Currently, in the U.S., 37 states and Washington, D.C. allow the restricted medical use of cannabis. Nineteen states and D.C. also allow the legal recreational use of marijuana.
With the rise in the drug's use, some have called for the legalization of the drug on the federal level. On July 16, President Joe Biden said, "I don't think anyone should be in prison for the use of marijuana. We're working on the crime bill now."
On July 21, Senate Democrats disclosed their marijuana legalization proposal that would lift the federal prohibition on the drug and cede power to states to determine how to regulate it, according to ABC News.
Known as The Cannabis Administration and Opportunity Act, the proposed measure is backed by Senate Majority Leader Chuck Schumer (D-NY), Finance Committee Chair Ron Wyden (D-OR), and Sen. Cory Booker (D-NJ). It would legalize marijuana across the nation while creating FDA requirements like regulations that monitor other products like tobacco and alcohol.
"Cannabis legalization has proven immensely successful at the state level, so it is time that Congress catches up with the rest of the country," Schumer said in a speech from the Senate floor. "I am proud to be the first Majority Leader ever to say that it is time to end the federal prohibition on cannabis, and this bill provides the best framework for updating our cannabis laws and reversing decades of harm inflicted by the war on drugs."

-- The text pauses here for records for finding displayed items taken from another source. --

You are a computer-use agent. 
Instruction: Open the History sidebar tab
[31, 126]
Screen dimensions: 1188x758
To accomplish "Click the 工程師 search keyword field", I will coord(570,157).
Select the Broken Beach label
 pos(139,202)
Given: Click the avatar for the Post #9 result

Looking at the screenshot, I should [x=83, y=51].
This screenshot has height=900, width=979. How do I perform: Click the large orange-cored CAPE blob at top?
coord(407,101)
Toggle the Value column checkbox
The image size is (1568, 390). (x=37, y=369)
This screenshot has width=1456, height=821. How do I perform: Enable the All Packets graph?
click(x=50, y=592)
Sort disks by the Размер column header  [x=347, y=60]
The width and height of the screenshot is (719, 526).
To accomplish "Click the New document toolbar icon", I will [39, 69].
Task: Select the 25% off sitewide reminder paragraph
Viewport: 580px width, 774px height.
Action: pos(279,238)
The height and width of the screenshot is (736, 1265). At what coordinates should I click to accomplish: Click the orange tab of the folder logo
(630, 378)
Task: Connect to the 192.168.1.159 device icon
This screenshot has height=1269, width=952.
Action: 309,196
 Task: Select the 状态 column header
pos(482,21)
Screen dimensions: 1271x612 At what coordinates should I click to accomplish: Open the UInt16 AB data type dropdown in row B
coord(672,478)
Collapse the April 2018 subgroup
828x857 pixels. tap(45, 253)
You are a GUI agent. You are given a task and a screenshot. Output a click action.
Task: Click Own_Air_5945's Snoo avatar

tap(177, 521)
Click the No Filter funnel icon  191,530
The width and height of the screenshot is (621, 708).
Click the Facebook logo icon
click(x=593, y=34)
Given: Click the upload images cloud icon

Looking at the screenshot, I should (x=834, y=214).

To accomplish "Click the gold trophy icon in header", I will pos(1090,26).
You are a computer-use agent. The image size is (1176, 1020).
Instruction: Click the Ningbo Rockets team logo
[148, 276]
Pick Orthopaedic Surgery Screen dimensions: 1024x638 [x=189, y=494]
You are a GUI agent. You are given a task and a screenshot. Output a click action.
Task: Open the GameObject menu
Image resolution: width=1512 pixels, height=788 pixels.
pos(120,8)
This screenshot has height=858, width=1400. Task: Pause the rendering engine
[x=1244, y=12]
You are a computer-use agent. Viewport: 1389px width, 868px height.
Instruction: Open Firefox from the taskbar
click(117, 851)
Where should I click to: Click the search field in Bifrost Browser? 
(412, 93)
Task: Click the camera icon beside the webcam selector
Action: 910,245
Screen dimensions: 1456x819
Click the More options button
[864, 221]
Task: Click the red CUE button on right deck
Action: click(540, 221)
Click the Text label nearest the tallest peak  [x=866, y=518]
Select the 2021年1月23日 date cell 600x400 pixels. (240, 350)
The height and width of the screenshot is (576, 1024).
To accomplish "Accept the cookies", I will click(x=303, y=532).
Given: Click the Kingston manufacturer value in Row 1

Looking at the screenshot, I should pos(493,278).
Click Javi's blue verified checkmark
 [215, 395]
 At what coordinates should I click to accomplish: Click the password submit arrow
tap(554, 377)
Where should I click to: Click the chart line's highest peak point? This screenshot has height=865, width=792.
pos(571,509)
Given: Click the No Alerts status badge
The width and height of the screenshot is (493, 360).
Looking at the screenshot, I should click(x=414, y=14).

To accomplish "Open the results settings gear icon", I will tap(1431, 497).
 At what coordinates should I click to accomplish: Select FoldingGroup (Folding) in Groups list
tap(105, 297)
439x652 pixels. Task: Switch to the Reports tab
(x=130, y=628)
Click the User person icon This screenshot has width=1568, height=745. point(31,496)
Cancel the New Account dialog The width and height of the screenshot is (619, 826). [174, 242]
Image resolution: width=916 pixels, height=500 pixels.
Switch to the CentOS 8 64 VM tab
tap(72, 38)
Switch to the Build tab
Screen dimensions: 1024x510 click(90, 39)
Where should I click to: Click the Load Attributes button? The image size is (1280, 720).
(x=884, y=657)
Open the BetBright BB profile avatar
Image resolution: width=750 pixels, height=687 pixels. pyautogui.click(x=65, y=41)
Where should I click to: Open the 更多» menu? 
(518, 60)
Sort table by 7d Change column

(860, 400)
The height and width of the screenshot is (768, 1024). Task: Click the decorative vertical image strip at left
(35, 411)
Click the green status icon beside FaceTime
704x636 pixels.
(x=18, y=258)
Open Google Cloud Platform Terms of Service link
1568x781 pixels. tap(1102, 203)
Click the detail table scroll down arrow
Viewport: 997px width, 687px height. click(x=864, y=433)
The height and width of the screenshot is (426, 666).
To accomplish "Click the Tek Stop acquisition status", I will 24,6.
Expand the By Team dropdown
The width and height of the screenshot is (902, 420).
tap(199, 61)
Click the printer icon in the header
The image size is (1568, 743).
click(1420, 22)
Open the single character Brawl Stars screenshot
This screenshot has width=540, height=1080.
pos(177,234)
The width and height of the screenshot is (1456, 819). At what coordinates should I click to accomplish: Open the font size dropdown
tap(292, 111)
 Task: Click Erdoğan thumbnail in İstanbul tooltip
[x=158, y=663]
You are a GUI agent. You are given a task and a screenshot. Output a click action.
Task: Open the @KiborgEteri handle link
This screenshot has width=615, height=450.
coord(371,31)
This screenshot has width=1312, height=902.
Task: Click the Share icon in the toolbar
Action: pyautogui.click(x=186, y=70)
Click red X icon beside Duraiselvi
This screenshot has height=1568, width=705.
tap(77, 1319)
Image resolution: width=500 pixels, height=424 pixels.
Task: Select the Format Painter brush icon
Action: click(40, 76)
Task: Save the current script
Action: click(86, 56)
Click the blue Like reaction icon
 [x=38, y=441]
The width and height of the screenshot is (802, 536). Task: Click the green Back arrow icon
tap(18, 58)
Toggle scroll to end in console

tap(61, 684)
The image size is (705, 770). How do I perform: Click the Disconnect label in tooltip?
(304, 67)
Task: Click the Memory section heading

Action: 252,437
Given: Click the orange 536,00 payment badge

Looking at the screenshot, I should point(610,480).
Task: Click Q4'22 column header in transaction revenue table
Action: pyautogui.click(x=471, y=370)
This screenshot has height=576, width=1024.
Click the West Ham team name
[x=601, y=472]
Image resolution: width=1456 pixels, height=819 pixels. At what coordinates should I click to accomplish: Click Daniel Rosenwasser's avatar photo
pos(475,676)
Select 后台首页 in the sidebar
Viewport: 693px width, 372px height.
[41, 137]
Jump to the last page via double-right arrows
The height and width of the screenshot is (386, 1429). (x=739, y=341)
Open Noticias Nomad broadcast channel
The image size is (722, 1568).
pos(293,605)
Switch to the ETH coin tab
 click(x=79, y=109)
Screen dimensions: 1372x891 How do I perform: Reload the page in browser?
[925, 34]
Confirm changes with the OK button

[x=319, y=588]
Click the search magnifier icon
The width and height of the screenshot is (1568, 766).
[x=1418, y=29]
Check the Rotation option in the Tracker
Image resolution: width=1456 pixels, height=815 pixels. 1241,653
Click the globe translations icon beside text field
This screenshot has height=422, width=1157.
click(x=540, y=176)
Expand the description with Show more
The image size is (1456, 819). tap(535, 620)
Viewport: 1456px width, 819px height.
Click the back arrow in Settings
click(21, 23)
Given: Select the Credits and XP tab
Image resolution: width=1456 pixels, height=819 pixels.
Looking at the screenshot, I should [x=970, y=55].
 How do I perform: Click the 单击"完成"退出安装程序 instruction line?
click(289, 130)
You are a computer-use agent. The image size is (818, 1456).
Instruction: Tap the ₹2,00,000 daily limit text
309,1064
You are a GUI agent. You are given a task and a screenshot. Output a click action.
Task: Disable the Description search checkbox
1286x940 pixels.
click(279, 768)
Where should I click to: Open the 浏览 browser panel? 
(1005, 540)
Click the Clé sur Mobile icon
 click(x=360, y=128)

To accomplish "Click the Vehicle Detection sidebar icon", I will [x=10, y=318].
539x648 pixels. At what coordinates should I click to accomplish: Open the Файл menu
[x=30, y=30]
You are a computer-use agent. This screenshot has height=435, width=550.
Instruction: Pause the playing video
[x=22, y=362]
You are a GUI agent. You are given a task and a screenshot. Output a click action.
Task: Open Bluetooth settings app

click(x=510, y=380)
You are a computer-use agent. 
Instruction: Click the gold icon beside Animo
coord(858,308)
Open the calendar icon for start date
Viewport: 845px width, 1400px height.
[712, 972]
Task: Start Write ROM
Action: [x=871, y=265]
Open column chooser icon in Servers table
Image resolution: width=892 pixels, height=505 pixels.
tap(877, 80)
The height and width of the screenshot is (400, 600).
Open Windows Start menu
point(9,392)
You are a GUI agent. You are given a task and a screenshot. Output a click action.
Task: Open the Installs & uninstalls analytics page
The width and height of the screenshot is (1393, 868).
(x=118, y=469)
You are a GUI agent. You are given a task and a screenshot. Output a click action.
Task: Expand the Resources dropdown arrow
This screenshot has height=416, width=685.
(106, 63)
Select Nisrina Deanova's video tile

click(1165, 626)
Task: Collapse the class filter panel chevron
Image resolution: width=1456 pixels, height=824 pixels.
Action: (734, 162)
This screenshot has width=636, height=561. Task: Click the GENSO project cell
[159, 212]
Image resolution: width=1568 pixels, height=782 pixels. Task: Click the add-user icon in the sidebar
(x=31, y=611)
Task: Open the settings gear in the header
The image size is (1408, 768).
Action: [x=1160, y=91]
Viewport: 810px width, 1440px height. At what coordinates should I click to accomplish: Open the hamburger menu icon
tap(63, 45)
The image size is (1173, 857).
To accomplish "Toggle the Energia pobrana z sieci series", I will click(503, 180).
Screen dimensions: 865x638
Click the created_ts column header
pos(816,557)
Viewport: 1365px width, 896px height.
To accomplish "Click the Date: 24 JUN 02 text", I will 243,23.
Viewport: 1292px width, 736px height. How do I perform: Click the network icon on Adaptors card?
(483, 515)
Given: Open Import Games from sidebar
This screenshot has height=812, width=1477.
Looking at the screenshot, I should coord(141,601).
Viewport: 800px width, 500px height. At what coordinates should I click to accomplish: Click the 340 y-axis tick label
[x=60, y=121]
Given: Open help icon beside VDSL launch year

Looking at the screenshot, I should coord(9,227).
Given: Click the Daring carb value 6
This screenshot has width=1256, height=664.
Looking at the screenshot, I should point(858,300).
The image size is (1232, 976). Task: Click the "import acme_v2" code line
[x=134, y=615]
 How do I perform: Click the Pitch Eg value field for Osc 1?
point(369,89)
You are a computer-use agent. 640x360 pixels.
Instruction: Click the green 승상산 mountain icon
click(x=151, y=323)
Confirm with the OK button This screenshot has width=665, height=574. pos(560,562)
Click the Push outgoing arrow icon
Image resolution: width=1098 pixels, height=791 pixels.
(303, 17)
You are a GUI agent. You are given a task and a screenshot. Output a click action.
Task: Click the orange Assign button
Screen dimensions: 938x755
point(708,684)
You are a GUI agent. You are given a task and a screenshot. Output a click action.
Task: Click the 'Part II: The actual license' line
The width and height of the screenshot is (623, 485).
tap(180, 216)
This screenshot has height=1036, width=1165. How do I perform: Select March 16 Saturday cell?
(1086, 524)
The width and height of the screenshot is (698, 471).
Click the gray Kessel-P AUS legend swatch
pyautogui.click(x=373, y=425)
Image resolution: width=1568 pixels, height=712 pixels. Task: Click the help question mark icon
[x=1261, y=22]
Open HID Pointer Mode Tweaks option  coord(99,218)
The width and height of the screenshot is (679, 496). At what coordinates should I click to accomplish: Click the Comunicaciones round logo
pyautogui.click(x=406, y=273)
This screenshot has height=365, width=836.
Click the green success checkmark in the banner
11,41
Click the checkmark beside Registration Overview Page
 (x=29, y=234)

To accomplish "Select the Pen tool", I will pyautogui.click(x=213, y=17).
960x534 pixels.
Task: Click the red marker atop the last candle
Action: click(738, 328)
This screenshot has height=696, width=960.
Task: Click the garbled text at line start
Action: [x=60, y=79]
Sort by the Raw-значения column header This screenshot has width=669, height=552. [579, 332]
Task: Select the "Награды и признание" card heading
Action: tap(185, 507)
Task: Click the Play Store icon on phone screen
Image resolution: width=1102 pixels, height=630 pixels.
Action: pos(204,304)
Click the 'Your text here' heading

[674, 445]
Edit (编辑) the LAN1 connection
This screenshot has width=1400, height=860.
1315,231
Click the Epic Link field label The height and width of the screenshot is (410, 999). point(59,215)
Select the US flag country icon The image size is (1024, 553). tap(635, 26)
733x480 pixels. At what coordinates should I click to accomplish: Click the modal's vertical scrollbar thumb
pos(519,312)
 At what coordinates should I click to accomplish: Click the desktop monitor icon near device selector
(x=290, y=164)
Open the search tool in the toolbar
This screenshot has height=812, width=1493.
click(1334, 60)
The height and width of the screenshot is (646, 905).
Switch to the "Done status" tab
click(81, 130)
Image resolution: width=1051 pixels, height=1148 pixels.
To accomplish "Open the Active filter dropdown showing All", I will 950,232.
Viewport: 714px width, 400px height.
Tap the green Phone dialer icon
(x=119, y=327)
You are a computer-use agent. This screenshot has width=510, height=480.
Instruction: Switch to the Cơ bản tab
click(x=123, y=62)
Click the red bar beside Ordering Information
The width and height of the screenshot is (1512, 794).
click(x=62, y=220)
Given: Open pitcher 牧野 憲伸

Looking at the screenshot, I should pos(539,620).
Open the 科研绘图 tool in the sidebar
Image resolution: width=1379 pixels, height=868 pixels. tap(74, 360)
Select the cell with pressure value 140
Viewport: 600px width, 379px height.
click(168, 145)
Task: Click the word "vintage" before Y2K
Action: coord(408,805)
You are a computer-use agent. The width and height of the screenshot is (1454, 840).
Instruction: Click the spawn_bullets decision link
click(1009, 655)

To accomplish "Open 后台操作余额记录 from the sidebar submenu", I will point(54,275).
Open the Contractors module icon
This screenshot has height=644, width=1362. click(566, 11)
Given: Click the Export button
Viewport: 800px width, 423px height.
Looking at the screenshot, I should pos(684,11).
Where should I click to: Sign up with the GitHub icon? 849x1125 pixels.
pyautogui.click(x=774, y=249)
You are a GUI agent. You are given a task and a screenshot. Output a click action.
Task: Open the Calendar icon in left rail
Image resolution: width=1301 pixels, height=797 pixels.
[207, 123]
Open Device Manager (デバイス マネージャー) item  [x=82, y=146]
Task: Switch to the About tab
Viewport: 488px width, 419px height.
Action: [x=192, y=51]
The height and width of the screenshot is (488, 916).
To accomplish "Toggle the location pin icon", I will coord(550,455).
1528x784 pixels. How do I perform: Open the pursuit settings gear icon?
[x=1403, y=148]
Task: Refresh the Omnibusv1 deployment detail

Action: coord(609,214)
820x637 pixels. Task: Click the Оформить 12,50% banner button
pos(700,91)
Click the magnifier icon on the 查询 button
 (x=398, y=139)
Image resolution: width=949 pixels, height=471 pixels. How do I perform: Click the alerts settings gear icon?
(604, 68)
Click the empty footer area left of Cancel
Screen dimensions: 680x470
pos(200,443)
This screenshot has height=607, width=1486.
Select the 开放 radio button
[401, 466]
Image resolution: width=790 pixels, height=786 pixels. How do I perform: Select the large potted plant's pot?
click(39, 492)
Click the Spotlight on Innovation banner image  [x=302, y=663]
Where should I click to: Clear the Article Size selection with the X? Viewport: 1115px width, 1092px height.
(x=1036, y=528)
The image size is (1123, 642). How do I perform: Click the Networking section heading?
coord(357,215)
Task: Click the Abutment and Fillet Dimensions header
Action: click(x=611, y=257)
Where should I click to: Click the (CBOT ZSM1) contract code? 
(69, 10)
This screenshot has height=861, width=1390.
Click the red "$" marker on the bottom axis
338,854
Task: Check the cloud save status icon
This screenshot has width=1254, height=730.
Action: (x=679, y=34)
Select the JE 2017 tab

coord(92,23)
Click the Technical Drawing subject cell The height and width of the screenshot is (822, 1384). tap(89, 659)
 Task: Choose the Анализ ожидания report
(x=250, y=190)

But political pundits note the measure will have an uphill fight in the Senate, where it would need at least 10 Republicans to support the measure. Not all Democrats in the chamber are guaranteed to back it either.
Last April, the U.S. House passed the MORE Act to decriminalize cannabis.
In the meantime, the battle against pot continues in some states. As CBN News reported in May, more than 100 faith leaders throughout North Central Ohio are urging lawmakers there not to legalize the recreational use of marijuana.
According to Front Lines Ohio, some 110 clergymen sent an open letter to area mayors, local chambers of commerce, and local clergy explaining that legalizing illicit drug use will further corrupt society.
The open letter revealed data from states where cannabis has already been legalized, exposing the negative effects that the drug has on brain development in youth and an increase in road accidents.
Several of the clergymen have churches in urban areas that minister to families who are struggling to overcome substance abuse.
If the state enacts the "Ohio Marijuana Legalization Initiative," adults 21 years of age or older will be permitted to purchase, possess, use, cultivate, and sell the drug, according to Ballotpedia.
The proposed initiative has been cleared for signature gathering. If approved, it would appear on the ballot on Nov. 7, 2023.